» Your tasks
**a)** In the Washington Times column, retype the passage from "This week, Carolyn" to "egregiously easy exam." word for word.
**b)** In the Washington Times column, why did Luz Cuevas snip a few pieces of hair from the girl at the birthday party?
(Beginning of Excerpted passage)
- The Washington Times - Friday, March 5, 2004

Nobles: Luz Cuevas, for amazing maternal instincts.

Like any mother in similarly tragic circumstances, Miss Cuevas had never fully gotten over the death of her 10-day-old daughter in a house fire six years ago. But there was a twist. The Philadelphia resident never fully believed that Delimar Vera had died in the fire. Fire investigators had declared the blaze an accident, caused by an overheated extension cord attached to a space heater. The infant’s remains were, thought to have been consumed in the fire.

But her doubts nagged; her hopes haunted.

They were realized in a flash of recognition. At a birthday party this past January, Miss Cuevas saw the girl she knew was her daughter. She realized that she needed proof, so, pretending to remove a piece of gum from the child’s head, Miss Cuevas snipped a few pieces of hair.

That was the easy part. Miss Cuevas had to convince someone reputable to do something with her tale. She eventually convinced State Rep. Angel Cruz to take the samples and the story to authorities. DNA tests proved that Miss Cuevas had told the truth.

This week, Carolyn Correa, who had kidnapped Delimar from her crib and set the fire to cover the crime, surrendered to police. Meanwhile, Miss Cuevas was reunited with her now 6-year-old daughter and plans to take her back to the city of brotherly — and motherly — love.

For love and persistence above and beyond even the high calling of being a mother, Miss Cuevas is the Noble of the week.

Knaves: Former University of Georgia basketball coach Jim Harrick Jr., for an egregiously easy exam.

About a year ago, Mr. Harrick was fired from his job as Georgia’s assistant basketball coach after being accused of academic fraud. This week, the university released 1,500 pages of documents in response to the subsequent investigation. Included was the final exam that Mr. Harrick gave for the Principles and Strategies of Basketball course he taught in the fall of 2001.
(End of Excerpted passage)
(Beginning of Dataset entries)
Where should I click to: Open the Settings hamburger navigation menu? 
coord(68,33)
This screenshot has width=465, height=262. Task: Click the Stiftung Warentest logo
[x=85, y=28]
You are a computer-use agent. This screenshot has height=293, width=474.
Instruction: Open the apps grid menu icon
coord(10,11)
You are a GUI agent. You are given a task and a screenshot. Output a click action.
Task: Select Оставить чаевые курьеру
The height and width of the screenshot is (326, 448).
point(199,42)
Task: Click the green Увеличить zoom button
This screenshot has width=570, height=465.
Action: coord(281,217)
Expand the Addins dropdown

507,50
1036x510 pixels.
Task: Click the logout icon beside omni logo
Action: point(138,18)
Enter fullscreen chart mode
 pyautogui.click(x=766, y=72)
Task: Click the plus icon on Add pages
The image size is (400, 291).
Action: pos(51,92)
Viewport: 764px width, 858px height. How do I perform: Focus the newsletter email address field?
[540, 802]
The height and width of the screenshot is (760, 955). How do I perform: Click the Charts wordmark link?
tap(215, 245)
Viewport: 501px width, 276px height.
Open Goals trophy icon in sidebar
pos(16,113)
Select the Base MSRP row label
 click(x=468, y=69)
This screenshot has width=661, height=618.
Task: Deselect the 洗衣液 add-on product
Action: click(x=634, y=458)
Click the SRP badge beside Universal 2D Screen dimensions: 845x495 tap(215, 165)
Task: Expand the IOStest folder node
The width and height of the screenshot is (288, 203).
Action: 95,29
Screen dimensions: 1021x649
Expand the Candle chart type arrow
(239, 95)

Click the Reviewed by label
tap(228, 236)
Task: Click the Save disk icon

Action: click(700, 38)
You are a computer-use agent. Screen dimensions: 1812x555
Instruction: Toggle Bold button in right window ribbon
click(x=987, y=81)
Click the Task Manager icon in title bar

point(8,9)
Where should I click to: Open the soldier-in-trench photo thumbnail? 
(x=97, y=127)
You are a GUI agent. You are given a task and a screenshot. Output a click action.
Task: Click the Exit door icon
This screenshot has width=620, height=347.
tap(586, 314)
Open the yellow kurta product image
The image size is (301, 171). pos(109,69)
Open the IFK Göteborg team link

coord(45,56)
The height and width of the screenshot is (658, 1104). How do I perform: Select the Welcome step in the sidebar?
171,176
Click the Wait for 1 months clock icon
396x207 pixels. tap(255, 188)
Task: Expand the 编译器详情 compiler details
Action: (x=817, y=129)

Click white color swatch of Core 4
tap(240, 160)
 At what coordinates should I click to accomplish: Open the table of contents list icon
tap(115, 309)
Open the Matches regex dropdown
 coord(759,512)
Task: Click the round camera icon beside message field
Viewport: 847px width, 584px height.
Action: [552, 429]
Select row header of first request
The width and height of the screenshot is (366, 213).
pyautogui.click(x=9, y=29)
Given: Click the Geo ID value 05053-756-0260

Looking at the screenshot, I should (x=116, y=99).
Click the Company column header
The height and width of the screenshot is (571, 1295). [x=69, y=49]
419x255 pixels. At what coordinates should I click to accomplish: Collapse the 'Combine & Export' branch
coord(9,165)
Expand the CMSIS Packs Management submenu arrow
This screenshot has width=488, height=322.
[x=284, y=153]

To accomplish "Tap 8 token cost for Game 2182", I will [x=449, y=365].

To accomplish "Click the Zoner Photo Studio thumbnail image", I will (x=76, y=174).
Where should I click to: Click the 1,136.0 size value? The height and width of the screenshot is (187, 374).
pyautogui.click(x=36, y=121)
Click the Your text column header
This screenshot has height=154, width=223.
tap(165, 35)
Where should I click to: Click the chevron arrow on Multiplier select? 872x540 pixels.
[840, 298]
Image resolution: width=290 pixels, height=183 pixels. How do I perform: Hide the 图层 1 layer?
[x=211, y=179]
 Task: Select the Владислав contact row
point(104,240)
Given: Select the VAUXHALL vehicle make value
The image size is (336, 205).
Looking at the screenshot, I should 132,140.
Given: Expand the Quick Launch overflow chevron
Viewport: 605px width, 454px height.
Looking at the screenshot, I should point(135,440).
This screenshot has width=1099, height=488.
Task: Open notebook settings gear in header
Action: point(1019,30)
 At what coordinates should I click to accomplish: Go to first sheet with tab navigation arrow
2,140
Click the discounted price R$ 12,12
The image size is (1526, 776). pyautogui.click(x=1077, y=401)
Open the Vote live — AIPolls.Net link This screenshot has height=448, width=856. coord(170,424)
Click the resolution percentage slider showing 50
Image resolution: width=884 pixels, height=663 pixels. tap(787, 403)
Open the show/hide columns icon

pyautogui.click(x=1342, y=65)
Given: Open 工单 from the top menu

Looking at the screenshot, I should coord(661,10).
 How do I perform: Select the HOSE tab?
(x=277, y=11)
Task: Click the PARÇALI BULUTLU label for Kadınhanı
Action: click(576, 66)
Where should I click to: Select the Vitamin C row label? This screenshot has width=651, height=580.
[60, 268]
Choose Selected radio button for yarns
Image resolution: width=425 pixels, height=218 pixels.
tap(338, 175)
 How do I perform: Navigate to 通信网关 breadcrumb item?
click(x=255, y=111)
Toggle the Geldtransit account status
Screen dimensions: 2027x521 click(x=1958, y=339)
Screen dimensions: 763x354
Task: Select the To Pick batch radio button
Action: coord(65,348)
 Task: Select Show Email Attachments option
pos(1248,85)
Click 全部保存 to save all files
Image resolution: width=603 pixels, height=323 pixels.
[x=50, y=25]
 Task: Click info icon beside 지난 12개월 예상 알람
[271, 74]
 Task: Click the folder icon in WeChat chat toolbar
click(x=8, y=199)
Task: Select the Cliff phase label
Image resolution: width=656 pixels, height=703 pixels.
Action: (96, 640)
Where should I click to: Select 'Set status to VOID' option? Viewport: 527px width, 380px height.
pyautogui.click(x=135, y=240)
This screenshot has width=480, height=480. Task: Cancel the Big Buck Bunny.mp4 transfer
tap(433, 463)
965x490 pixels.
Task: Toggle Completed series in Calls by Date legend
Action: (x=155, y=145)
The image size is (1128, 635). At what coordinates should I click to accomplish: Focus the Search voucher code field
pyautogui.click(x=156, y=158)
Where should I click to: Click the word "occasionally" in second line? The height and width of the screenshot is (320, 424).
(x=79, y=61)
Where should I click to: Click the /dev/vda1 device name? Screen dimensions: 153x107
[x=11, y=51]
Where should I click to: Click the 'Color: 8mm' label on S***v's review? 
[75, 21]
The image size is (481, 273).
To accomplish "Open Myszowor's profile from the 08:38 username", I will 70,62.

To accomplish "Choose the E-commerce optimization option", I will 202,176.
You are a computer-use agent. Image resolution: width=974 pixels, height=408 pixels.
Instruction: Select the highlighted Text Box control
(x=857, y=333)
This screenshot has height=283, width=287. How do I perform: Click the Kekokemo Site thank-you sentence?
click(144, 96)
(End of Dataset entries)
» Expected outputs
**a)**
This week, Carolyn Correa, who had kidnapped Delimar from her crib and set the fire to cover the crime, surrendered to police. Meanwhile, Miss Cuevas was reunited with her now 6-year-old daughter and plans to take her back to the city of brotherly — and motherly — love.

For love and persistence above and beyond even the high calling of being a mother, Miss Cuevas is the Noble of the week.

Knaves: Former University of Georgia basketball coach Jim Harrick Jr., for an egregiously easy exam.

**b)** She realized that she needed proof that the girl was her daughter. She took the hair while pretending to remove a piece of gum from the child's head.